=== Begin Enclosure ===
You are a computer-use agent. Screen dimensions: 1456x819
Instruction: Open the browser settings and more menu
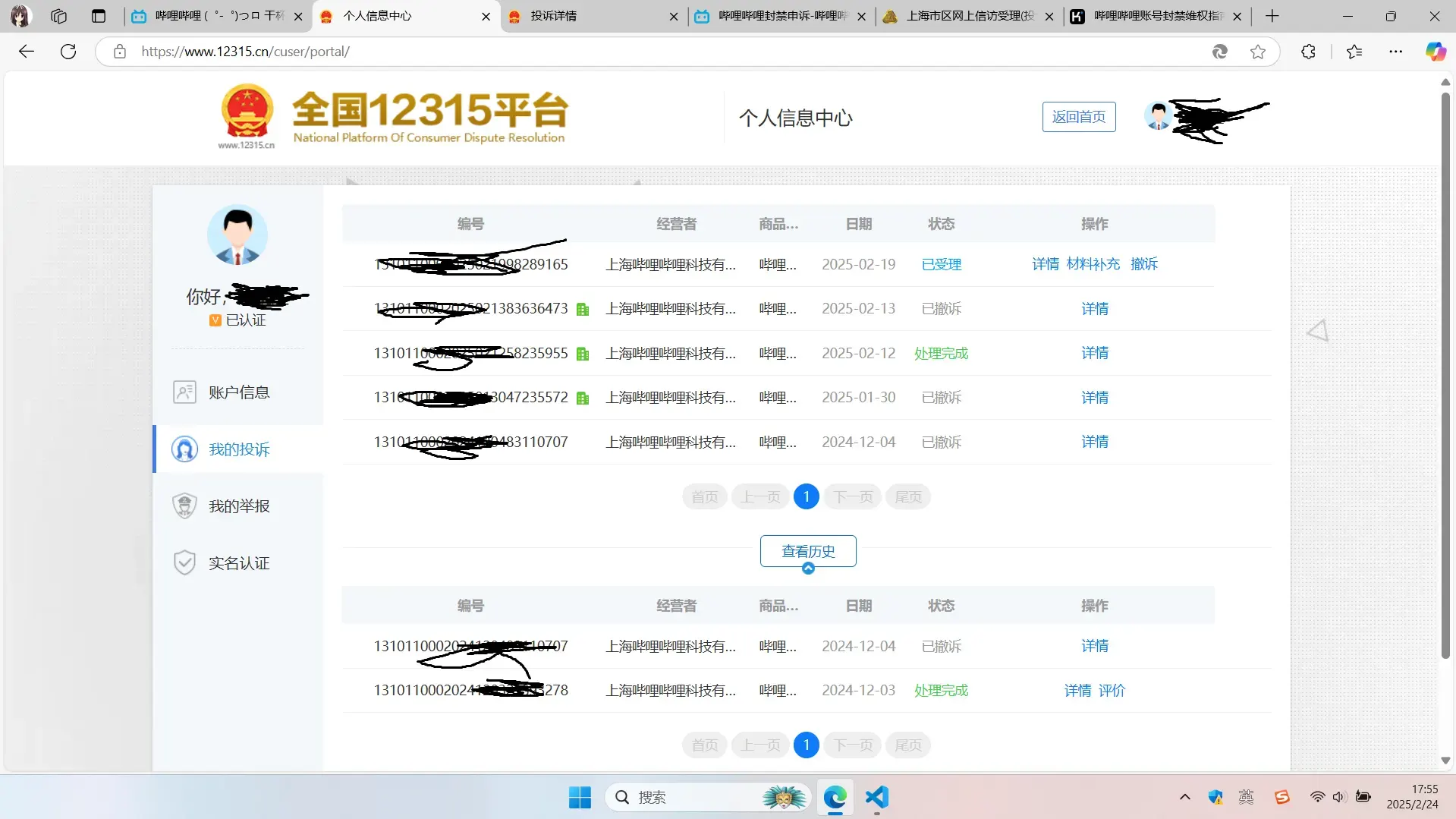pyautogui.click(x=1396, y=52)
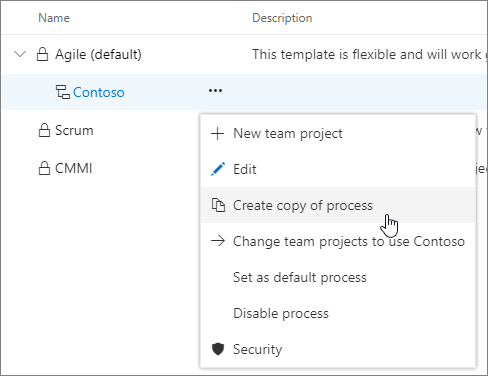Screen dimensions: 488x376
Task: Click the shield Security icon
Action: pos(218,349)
=== End Enclosure ===
### [EXERCISE AIM]
Could the material above be given again exactly, pictures excluded?

### [ANSWER SPACE]
You are a computer-use agent. Screen dimensions: 1456x819
Instruction: Open the browser settings and more menu
pyautogui.click(x=1396, y=52)
Screen dimensions: 488x376
Task: Click the shield Security icon
Action: pos(218,349)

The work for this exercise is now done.